# PROVIDED DATA:
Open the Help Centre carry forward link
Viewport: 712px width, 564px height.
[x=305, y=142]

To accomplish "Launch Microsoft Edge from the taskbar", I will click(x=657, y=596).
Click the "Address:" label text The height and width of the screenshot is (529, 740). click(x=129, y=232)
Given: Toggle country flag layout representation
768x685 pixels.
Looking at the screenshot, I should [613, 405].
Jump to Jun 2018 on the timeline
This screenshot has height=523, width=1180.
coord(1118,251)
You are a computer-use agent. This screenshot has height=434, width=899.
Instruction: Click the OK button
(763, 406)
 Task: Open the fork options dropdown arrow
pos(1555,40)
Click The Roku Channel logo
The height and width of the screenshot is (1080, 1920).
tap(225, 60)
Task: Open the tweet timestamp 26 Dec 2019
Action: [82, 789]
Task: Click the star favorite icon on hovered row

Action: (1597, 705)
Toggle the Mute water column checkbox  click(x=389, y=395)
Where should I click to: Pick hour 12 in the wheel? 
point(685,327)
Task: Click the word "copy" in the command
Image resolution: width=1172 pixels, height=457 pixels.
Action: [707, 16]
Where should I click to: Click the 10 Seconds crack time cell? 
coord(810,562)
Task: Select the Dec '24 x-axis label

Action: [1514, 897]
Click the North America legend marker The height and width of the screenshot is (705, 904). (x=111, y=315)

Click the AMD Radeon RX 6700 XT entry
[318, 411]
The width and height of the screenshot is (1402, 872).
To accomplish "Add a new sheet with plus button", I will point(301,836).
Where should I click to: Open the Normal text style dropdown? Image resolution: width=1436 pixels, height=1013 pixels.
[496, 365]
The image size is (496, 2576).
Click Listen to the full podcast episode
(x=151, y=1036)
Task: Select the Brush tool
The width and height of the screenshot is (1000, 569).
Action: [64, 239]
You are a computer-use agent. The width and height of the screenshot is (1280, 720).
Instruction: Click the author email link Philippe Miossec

# DESCRIPTION OF THE TASK:
Reproduce precisely, and with no line left out, each line from the top of the entries through the line that carries "Given: Toggle country".

# REPLY TO THE TASK:
Open the Help Centre carry forward link
Viewport: 712px width, 564px height.
[x=305, y=142]

To accomplish "Launch Microsoft Edge from the taskbar", I will click(x=657, y=596).
Click the "Address:" label text The height and width of the screenshot is (529, 740). click(x=129, y=232)
Given: Toggle country flag layout representation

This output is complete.